• TASK STATEMENT: Only the lines from the one with "This screenshot has width=1920, height=1030." through the last belong in the output; print them exactly as given below.

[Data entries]
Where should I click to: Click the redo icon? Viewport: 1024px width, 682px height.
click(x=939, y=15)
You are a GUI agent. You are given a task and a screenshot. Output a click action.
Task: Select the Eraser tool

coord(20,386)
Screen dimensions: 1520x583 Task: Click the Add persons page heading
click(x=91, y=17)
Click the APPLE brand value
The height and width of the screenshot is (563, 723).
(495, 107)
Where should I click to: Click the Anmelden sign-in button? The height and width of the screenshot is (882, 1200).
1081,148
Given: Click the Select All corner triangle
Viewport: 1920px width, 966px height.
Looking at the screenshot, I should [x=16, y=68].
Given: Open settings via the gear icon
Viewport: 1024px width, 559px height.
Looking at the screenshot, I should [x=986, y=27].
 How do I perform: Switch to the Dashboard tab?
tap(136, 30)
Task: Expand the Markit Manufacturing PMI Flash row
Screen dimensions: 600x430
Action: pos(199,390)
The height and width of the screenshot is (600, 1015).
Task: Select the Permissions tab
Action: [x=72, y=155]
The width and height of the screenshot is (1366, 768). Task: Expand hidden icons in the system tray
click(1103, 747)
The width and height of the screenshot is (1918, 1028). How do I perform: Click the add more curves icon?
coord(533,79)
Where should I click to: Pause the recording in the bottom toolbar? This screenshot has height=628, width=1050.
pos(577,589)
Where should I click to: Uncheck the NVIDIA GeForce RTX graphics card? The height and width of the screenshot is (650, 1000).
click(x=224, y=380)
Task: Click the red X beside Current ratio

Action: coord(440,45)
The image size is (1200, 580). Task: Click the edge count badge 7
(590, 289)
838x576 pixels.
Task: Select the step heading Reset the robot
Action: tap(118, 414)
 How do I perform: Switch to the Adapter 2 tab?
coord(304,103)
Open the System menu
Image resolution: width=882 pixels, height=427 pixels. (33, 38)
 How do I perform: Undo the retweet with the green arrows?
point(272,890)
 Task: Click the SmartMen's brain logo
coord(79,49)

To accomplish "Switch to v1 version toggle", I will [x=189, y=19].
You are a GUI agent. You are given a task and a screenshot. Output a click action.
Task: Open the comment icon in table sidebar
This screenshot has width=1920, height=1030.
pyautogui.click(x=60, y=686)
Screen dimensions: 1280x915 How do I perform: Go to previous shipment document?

• ANSWER AREA:
This screenshot has width=1920, height=1030.
pyautogui.click(x=60, y=686)
Screen dimensions: 1280x915 How do I perform: Go to previous shipment document?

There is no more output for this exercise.